A côté des mécanismes étatiques, on note également l’existence des acteurs non étatiques. La Fédération Togolaise des Associations des Personnes Handicapées (FETAPH) et l’ensemble de ses partenaires (Handicap international, Cbm, etc), la Coalition Nationale Education pour tous (CNEPT) qui font un travail fort et louable aux côtés de l’Etat.

Revenons un peu Convention relative aux Droits des Personnes Handicapées. Qu’est ce que c’est et que retenir d’elle ?

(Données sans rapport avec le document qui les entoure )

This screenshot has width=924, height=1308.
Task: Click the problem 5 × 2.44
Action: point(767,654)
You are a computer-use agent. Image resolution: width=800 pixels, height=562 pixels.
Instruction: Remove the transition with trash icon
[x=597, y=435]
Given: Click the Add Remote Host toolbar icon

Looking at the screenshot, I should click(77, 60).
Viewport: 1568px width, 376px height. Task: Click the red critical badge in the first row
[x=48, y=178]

La Convention relative aux Droits des Personnes Handicapées a été adoptée par les Etats membres des Nations Unies en 2006 et ratifiée par le Togo le 1er mars 2011. C’est une convention qui, au plan international, est venu prévoir les mesures spécifiques de protection de la personne handicapée. Elle prévoit des dispositions particulières pour faciliter la réalisation des droits des personnes handicapées. Elle est composée de 50 articles et prévoit au même moment des mesures spécifiques d’inclusion de la personne handicapée mais également des mesures contraignantes aux Etats parties pour faciliter la mise en œuvre des différentes dispositions. Comme mesure spécifique, la convention a expressément prévue qu’il faille que les Etats agissent beaucoup sur la dimension de la sensibilisation des communautés pour permettre la compréhension de la thématique du handicap et l’acceptation de la personne handicapée au sein de sa société.

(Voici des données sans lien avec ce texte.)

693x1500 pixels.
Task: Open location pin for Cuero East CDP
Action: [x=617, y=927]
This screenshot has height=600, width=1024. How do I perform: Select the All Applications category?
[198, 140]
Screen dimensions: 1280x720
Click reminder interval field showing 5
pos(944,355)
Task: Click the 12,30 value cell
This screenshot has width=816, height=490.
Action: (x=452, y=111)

Un message à l’endroit de la population pour que le vivre ensemble soit vraiment effectif dans notre société ?

Notre message ira à trois cibles. D’abord la personne handicapée elle-même pour lui dire d’accepter son handicap pour pouvoir mieux vivre. Puisqu’il n’est pas facile d’être en situation de handicap et quand on ne l’accepte pas, on se culpabilise. Ce qui fait qu’on est plus vulnérable et on s’expose à d’autres situations. Il faut juste accepter le handicap et aller de l’avant.

Ensuite aux parents, nous leur demandons d’accepter leurs enfants handicapés tels qu’ils sont et de les accompagner dans leur vie quotidienne. Parce que peu importe le handicap de la personne, que ce soit physique, sensoriel, mental ou psychique, elle a besoin continuellement d’être soutenue. Et le parent est le premier acteur de promotion de son droit. Il est donc important que les parents soient également les promoteurs des droits de leur enfant.

A l’Etat, nous demandons de prévoir des mesures d’accompagnement et d’inclusion, de penser à la personne handicapée dès lors qu’on initie toute initiative de développement communautaire ou de développement national. Que l’Etat pense à l’inclusion systématique de la personne handicapée dans les différents secteurs de la vie. Car, aller au développement en laissant de côté 15% de la population, c’est énorme et ça sera un développement raté.